Making CI/CD work with serverless

Feb 20 2021

“Serverless computing is a cloud-computing execution model in which the cloud provider runs the server, and dynamically manages the allocation of machine resources. Pricing is based on the actual amount of resources consumed by an application.”

— “Serverless Computing”, Wikipedia

This mundane description of serverless is perhaps an understatement of one of the major shifts in recent years. As a developer, serverless allows you for the first time in history to concentrate exclusively on what you do best: building your product, without worrying about the infrastructure. So what happens when we take the serverless mindset and implement a CI/CD pipeline with the same approach? A supercharged CI/CD flow.

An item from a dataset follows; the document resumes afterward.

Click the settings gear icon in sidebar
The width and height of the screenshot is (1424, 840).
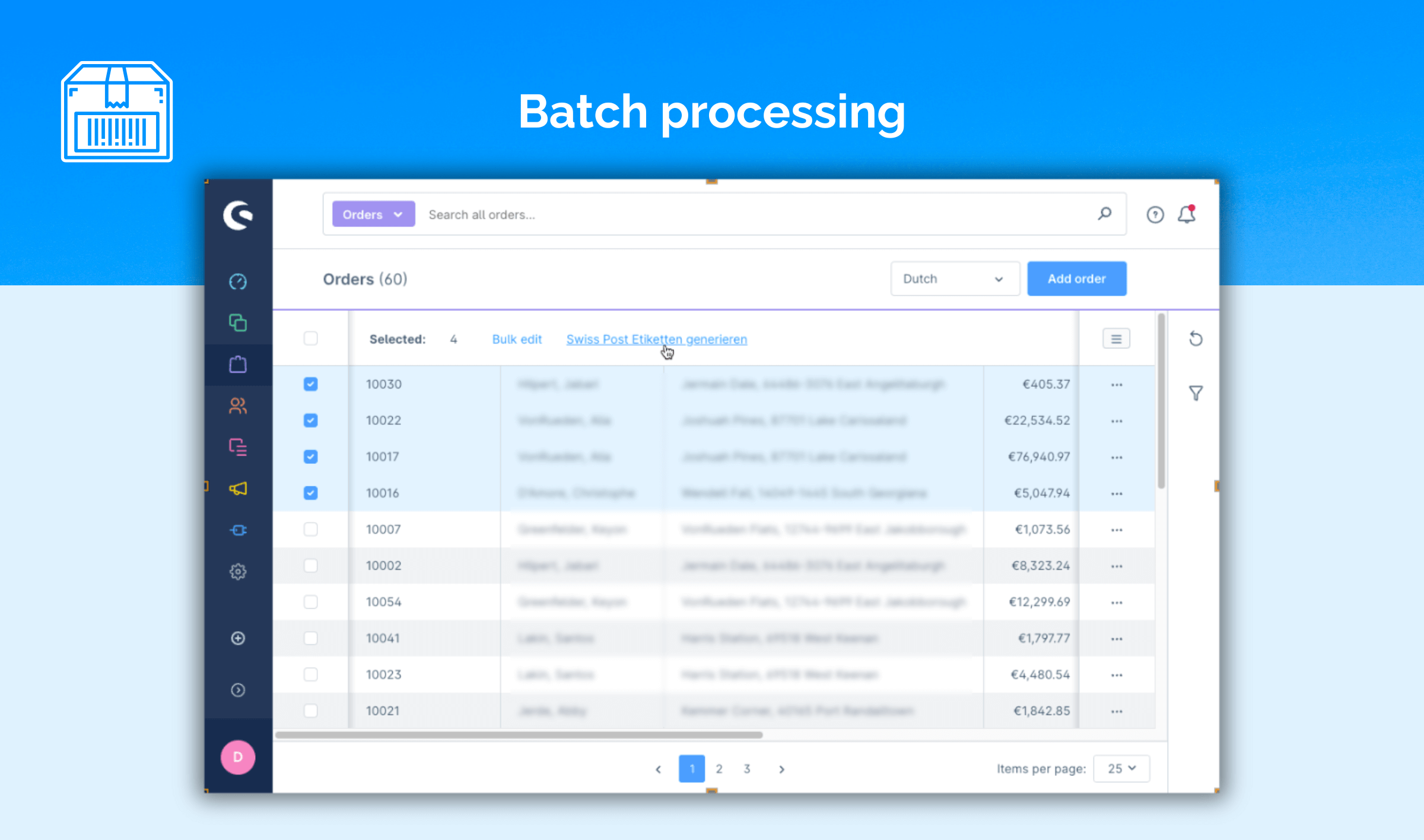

In this post, I’ll describe Lumigo’s journey to using 100% serverless technologies in its CI/CD pipeline, including:

What is the Serverless mindset?
How we work without QA
How we help our developers be confident their changes won’t break anything
How we push changes to our production environment with a “serverless mindset”
A review of the tools we use locally and in the cloud

Serverless is different

Serverless is different than traditional architectures and that affects the way CI/CD is managed. Serverless applications are distributed, often with hundreds of components. As a result:

It’s difficult to orchestrate building serverless environments from scratch each time, especially when you need to instrument the environment for the first time.
A multitude of components usually entails frequent deployments
Many components can’t run on a regular Linux machine. SQS, SNS, and Kinesis, for example, are AWS services for which we don’t have a container, only partial mocks, so they must run in the AWS environment.

Guiding principles of serverless development workflows

When we create a serverless development workflow at Lumigo, three principles guide us:

Principle #1: Personal AWS environments

Serverless requires testing on a real AWS environment, mocks of AWS services don’t cut it. Originally we used a shared environment in which each developer used a different prefix to identify their resources. For example dev_john_<lambda_name> but very soon we realized that the developers were stepping on each other’s toes causing problems such as deleting or configuring the wrong resources and being unable to block an account in case it reached its budget threshold.

We quickly moved to an approach in which each developer has a separate AWS environment. with their name, using AWS Organizations to manage it and consolidate billing. In addition, we invest heavily in tools that enable the developers to quickly and efficiently deploy their code to the AWS environment.

Principle #2: Serverless-first

A big part of serverless is the notion that you should outsource everything that isn’t part of the core of your business. We took this mindset and implemented it across our entire technology stack. CI/CD, code quality, security checks — we don’t develop anything that we can outsource in-house.

We will always choose the serverless solution over the non-serverless one. For example, we use Serverless Aurora, not RDS; DynamoDB, not DocumentDB, and so on.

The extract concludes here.